JavaScript fundamentals every serious developer should understand

February 2026

JavaScript appears simple on the surface. Variables, functions, and objects behave predictably in small examples. As applications grow, subtle runtime behaviors begin to influence debugging, performance, and architectural decisions.

This article focuses on the concepts that define how JavaScript actually works at runtime.

Execution Context and Hoisting

Before any line of JavaScript runs, the engine creates an execution context. During this creation phase, variables and functions are registered in memory.
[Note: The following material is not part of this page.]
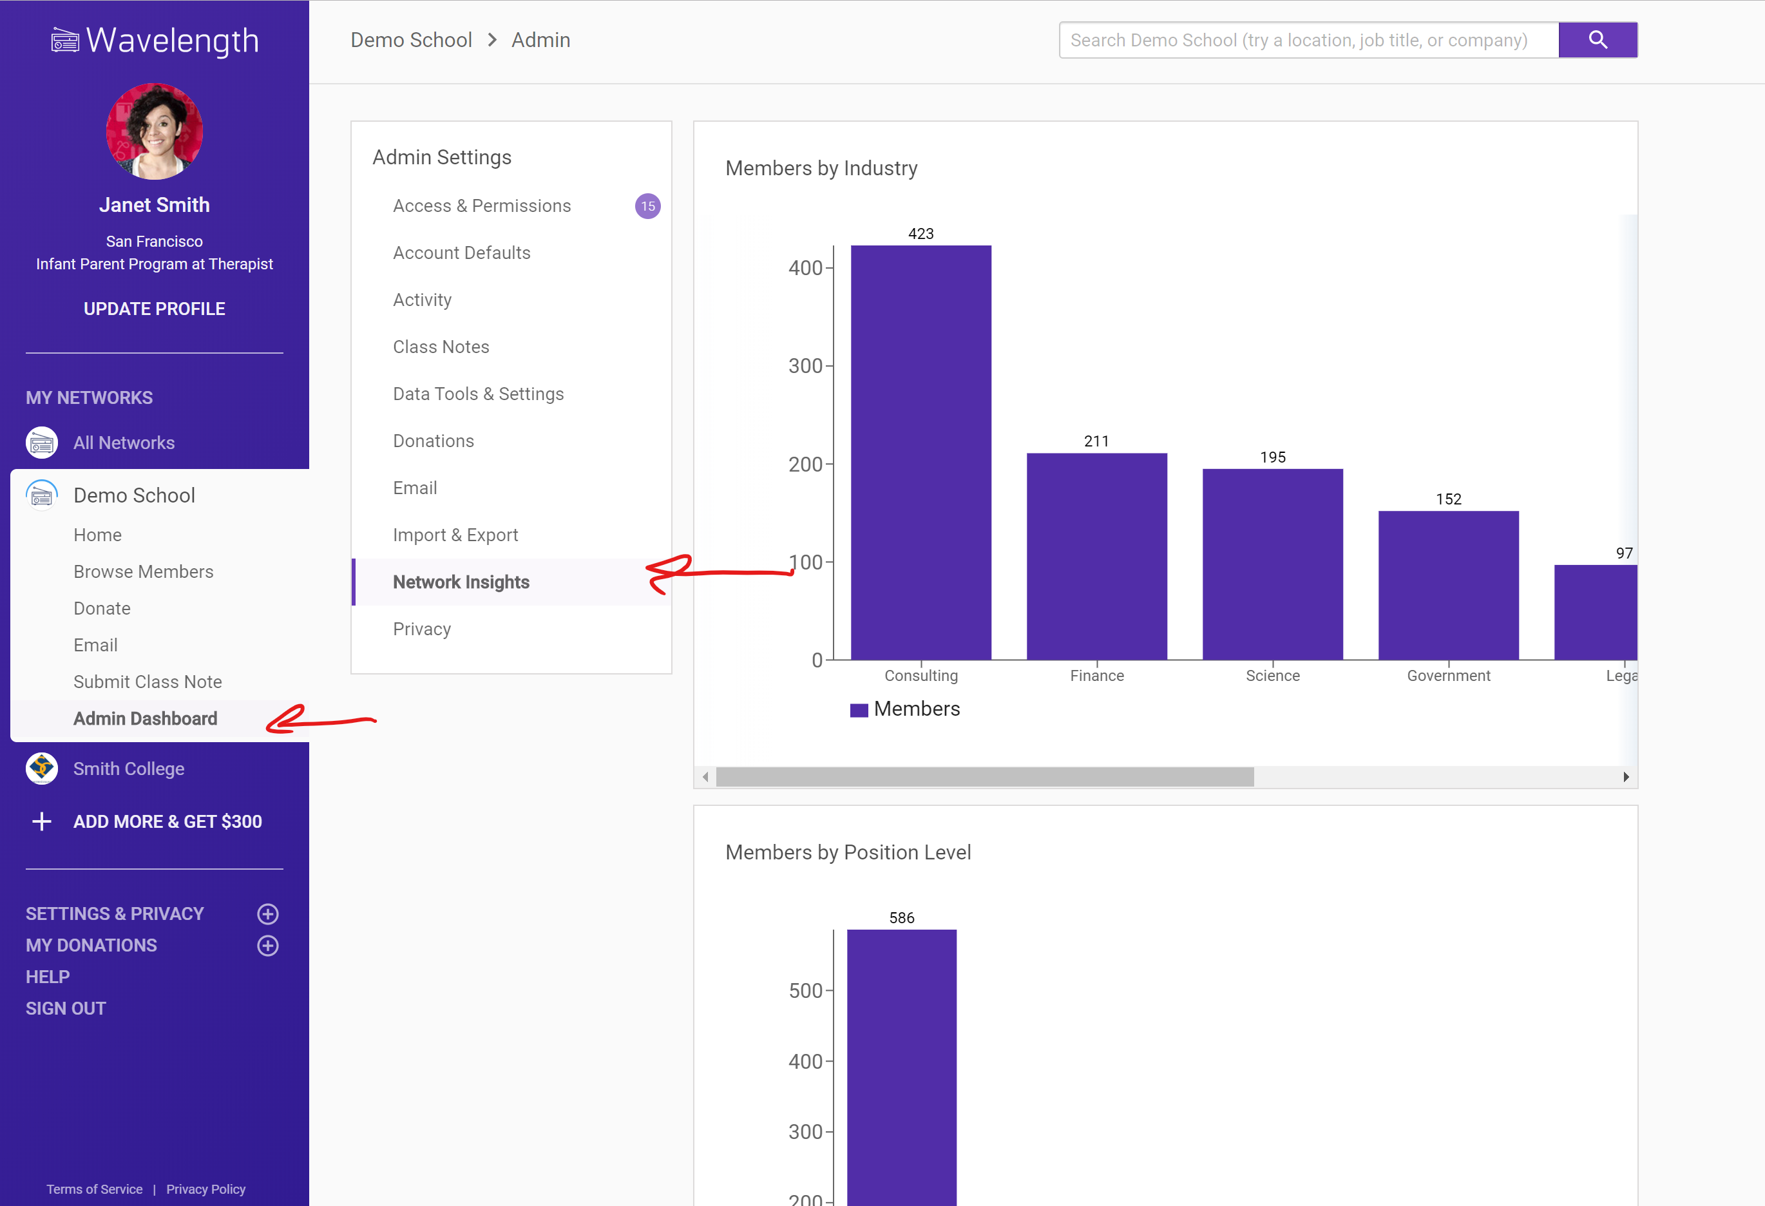
Task: Click Janet Smith's profile photo
Action: [154, 131]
Function declarations are stored fully. Variables declared with var are initialized with undefined. Variables declared with let and const are created but remain uninitialized until execution reaches them. This uninitialized state is known as the Temporal Dead Zone.

console.log(a); // undefined
var a = 10;

console.log(b); // ReferenceError
let b = 20;

Understanding this two-phase process explains why certain variables can be accessed before assignment while others cannot.

null vs undefined

Undefined typically means a value has not been assigned. Null represents an intentional absence of value. These states are not interchangeable.

const user = {};
console.log(user.name); // undefined

const user2 = { name: null };
console.log(user2.name); // null

In API design and data modeling, distinguishing between missing and intentionally empty values prevents ambiguity.

The meaning of this

The value of this depends on how a function is invoked. It is determined at call time, not definition time, except in arrow functions which inherit it from their surrounding scope.

const obj = {
  name: "Alex",
  getName() {
    return this.name;
  }
};

obj.getName(); // "Alex"

Closures and Lexical Scope

A closure occurs when a function retains access to variables from its lexical scope even after the outer function has completed execution.
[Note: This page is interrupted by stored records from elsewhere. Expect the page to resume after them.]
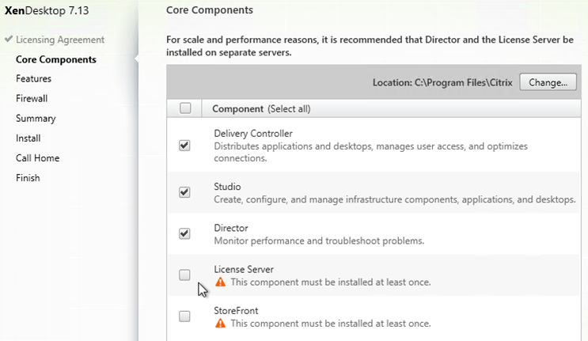
Task: Click the Change... location button
Action: tap(548, 82)
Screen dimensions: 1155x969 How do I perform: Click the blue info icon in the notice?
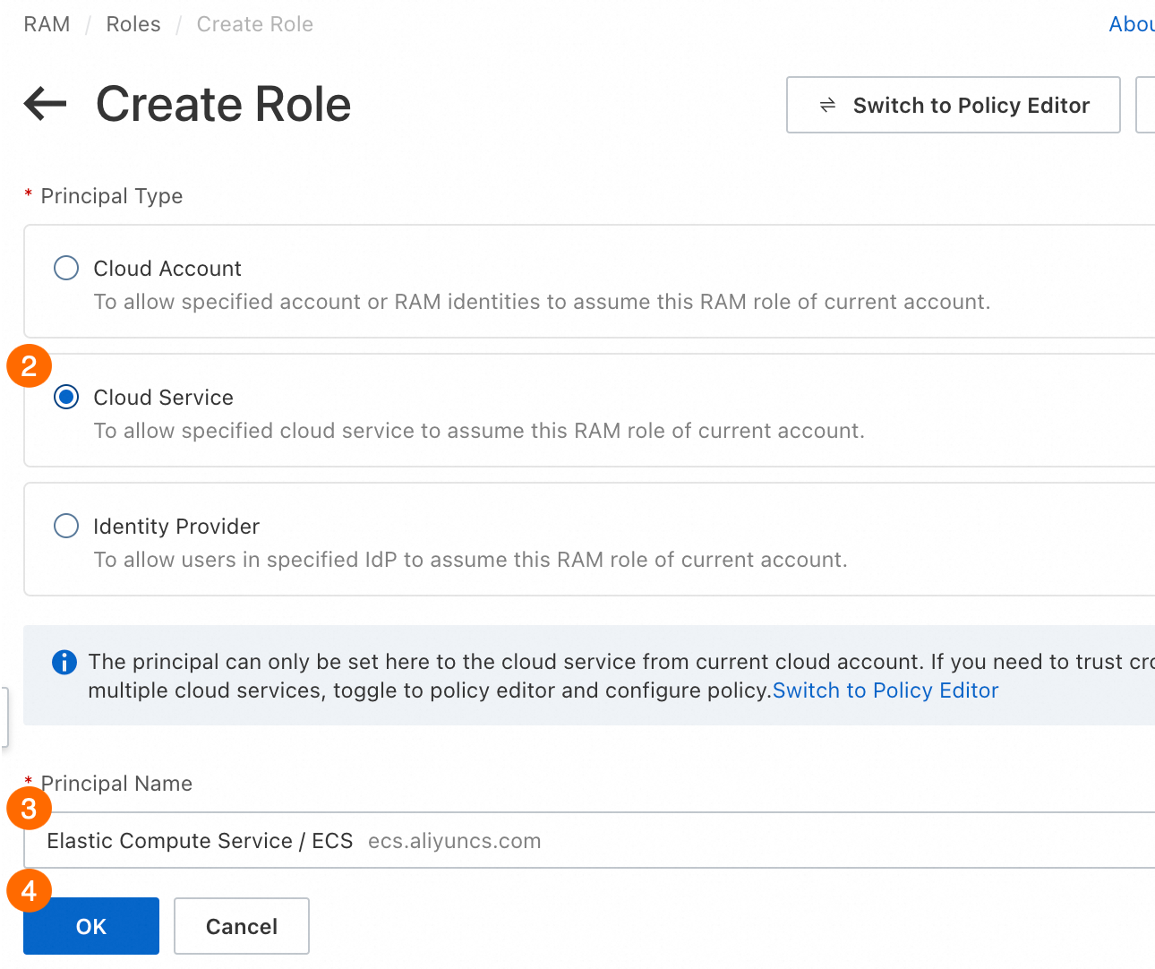click(64, 663)
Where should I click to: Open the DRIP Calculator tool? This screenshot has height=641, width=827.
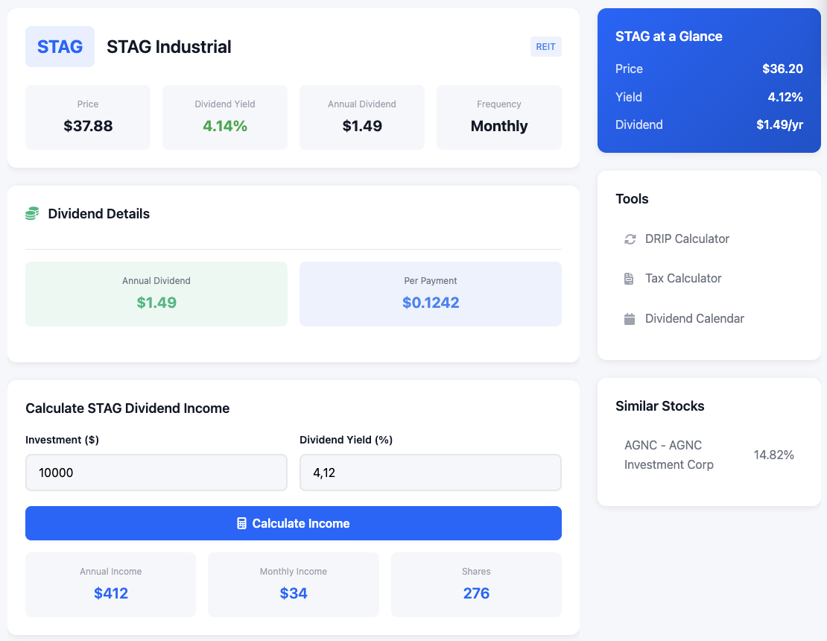[x=686, y=239]
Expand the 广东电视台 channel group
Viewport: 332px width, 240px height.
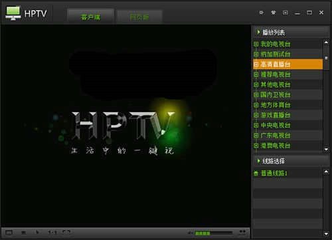[256, 136]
function createCounter() {
  let count = 0;

  return function () {
    count++;
    return count;
  };
}

Closures enable private state, factory functions, memoization, and many common performance patterns.

Prototypes and Classes

JavaScript uses prototype-based inheritance. Classes provide a cleaner syntax but rely on the same underlying prototype chain.

class User {
  constructor(name) {
    this.name = name;
  }

  greet() {
    return "Hello " + this.name;
  }
}

When a property is accessed, JavaScript searches the object first, then its prototype, and continues up the chain until it reaches null.

Modules and Isolation

Modules introduce file-level scope and explicit dependencies. Modern JavaScript applications rely heavily on ES Modules for predictable architecture and better tree-shaking.

export function greet() {}
import { greet } from "./greet.js";

Mastering these fundamentals provides a deeper understanding of how JavaScript behaves in real systems. These concepts are not theoretical. They influence everyday engineering decisions.